What should I include in my costs? I don't want to generate estimates that we will lose based on price because my costs are too high.
For sure, this is probably the number one question that is out there in terms of setting up job costing. People are concerned that putting 'too many costs' in will skew the numbers in an unfavorable way. There are always debates within companies of what true costs are and what should be included or excluded from the cost calculations. The fear of having all overhead costs in as part of the cost calculation is a justified concern of putting yourself in a position of being ‘out-priced’ against your competitors. However choosing to exclude costs can feel like an exercise of smoke and mirrors.
Some companies choose to put in all costs and all overhead to do with their company and others exclude all overhead completely and you see everything in between that. I am in the camp of put it all in. If you want your Print MIS to be a complete and accurate representation of your costs you need to include everything. Every aspect of what goes into a job should be accounted for. However the argument of "I don't want certain aspects of our costs impacting our estimates, we will never win a deal" is a completely valid concern. As an example let's say you have renovated your building and there are a lot of costs to go along with that. You don't want to have those costs impacting your estimated cost and associated markup. However, those 'overhead' costs are a true cost of running your business. Most Print MIS systems will allow you to define certain cost components as 'cost' or 'cost & sell'. If your system does that, you definitely should be identifying all costs as components flagged as 'cost only' which will have no impact on the estimated price, but it will show as a cost to you. It is important that you have all costs accounted for because it helps you to make better business decisions long term. Leaving costs out may make you feel better but that is an emotional decision not a fact based one.

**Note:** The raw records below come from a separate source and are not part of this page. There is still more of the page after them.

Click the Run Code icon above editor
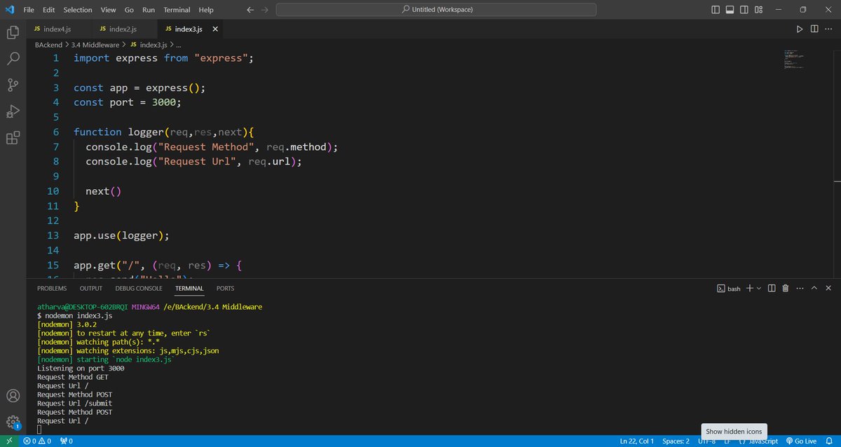Viewport: 841px width, 447px height. (x=800, y=29)
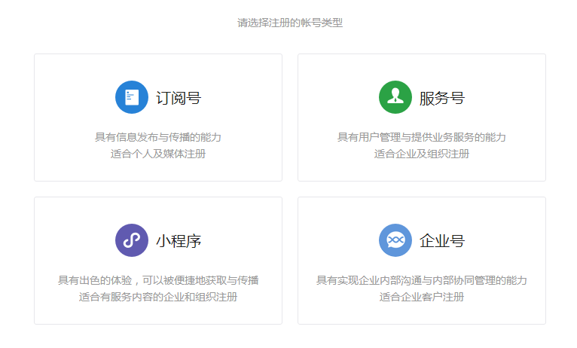This screenshot has width=577, height=348.
Task: Click the empty top-left corner of the 订阅号 card
Action: (x=47, y=65)
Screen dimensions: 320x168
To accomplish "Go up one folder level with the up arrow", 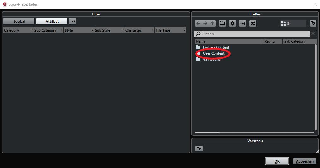I will [x=213, y=23].
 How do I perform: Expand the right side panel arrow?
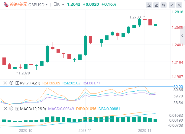(x=183, y=36)
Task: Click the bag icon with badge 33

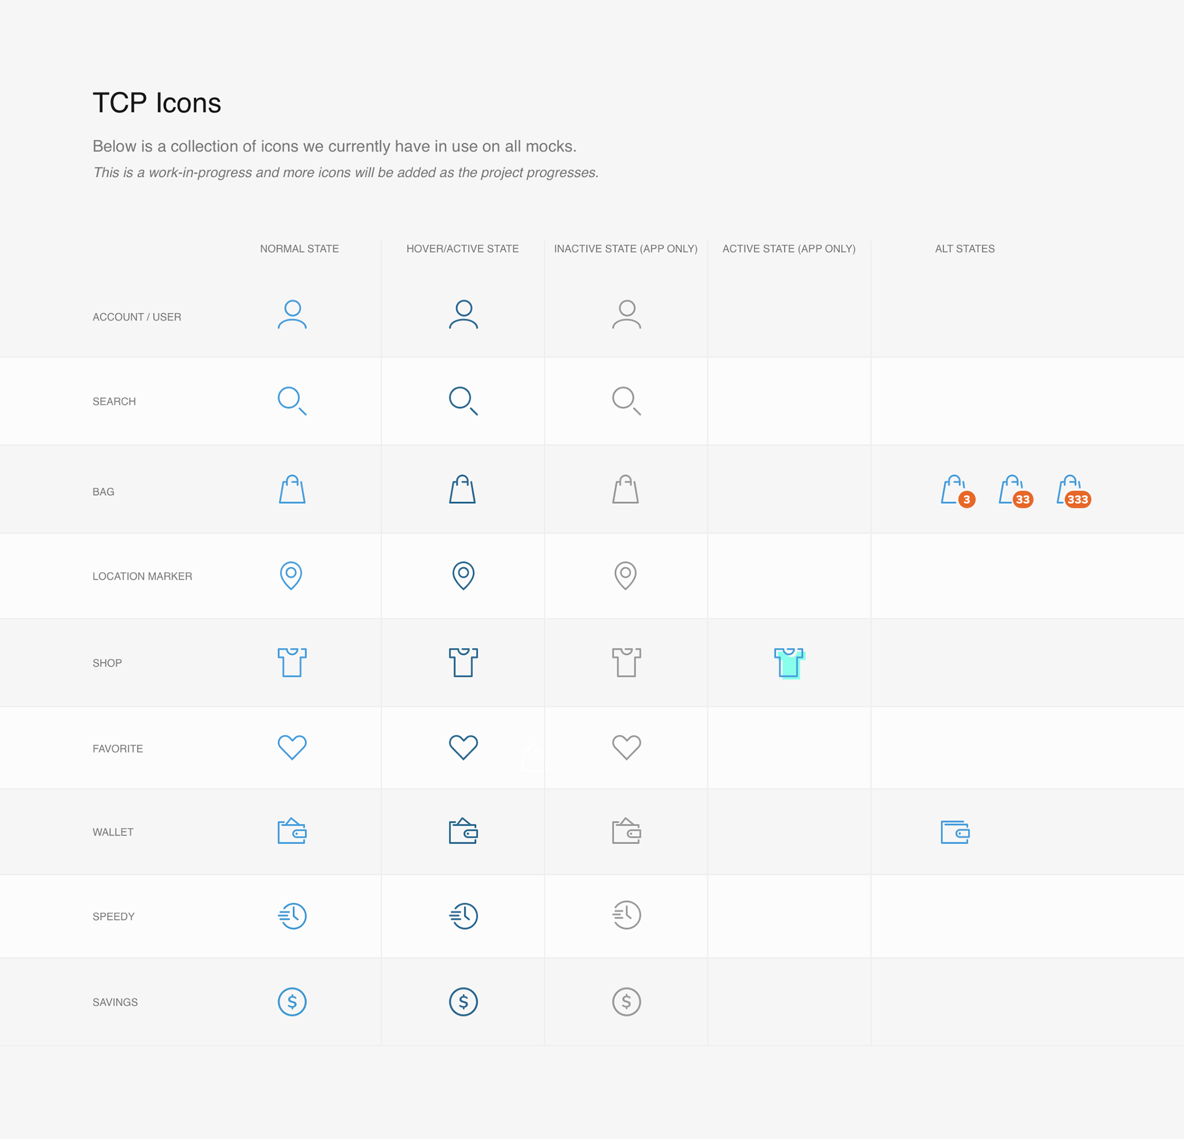Action: [1016, 491]
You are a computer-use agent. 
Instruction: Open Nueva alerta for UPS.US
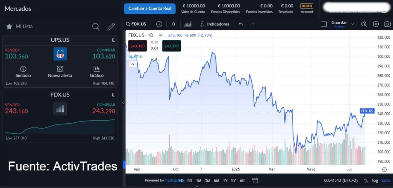[x=60, y=72]
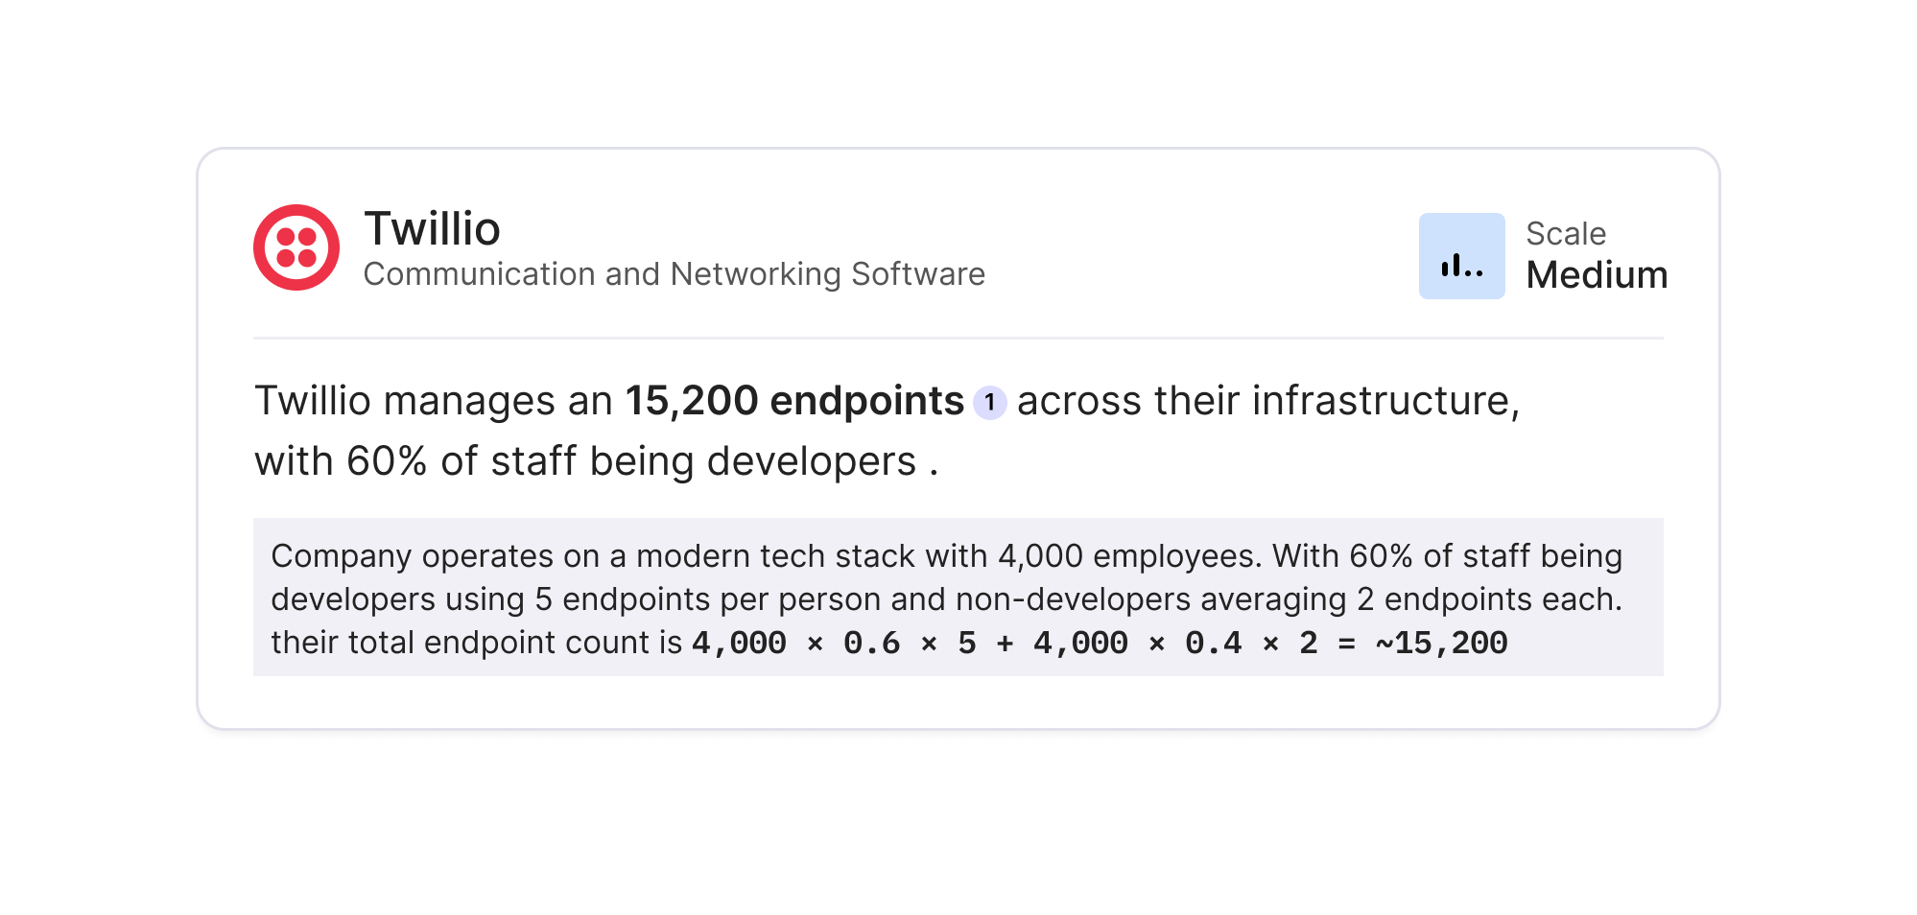
Task: Click 'their total endpoint count is' text
Action: pyautogui.click(x=476, y=643)
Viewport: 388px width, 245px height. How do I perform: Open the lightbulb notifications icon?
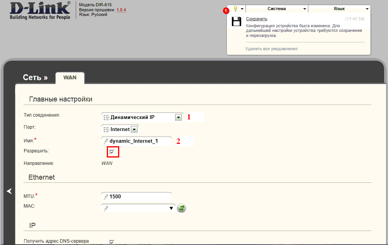coord(236,9)
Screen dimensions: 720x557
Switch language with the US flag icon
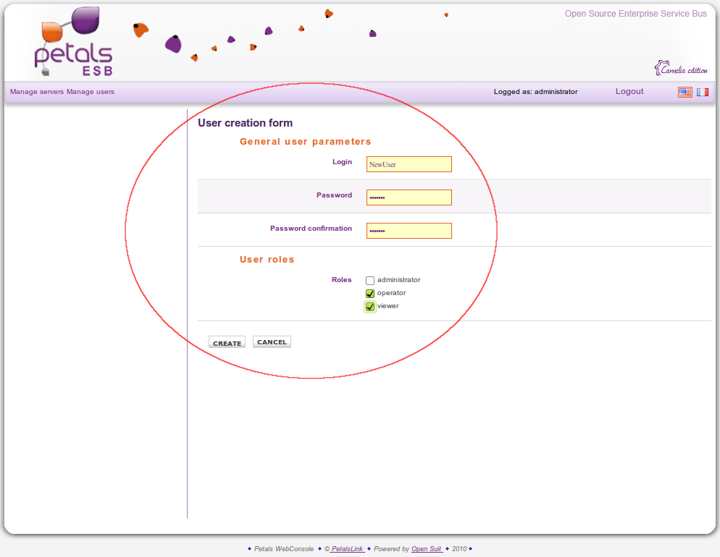coord(685,92)
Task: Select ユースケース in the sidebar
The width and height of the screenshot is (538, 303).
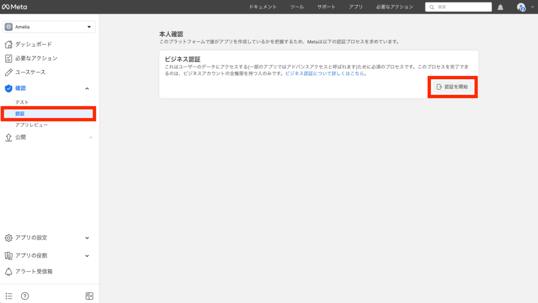Action: (x=30, y=72)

Should I include costs for the sales and CSR process? I don't want to bog that team down tracking time and I also don’t see that as a true cost that should be included in an estimate.
My colleague Jennifer Matt wrote a blog post last week on this very subject of pre-production cost tracking that was based on some of her recent conversations with printers about how front-end loaded some of the work is just to get the orders into production. There is a lot of debate around this issue but I firmly believe just like Jen that it is absolutely critical to capture these costs. Now, again the concern of the sales and CSR teams not having time to track time (no pun intended) when they are so busy multi-tasking and dealing with the critical task of customer service that brings in orders is very legitimate. However, just like most Print MIS systems allow you to define costs as ‘cost only’ or ‘cost and sell’, most also let you associate fixed costs to various tasks. I am a big advocate of this for front end order capture and processing. As an example, one task I often recommend be set up is ‘send to production’. This step involves a lot of ‘pre-work’ before someone can send the job to production: order entry, file receipt, shipping information etc. You can work to calculate a fixed cost for this so the customer support staff does not have to track time for each order they set up. Maybe you calculate that on average this process takes 12 minutes. Sometimes more, sometimes less but 12 minutes is a good average for your company. You can then calculate a cost for it and put in to the Print MIS system. That way your people only have to say ‘send to production’ when they are ready to submit the order and a fixed cost can be attributed (and often a job status updated).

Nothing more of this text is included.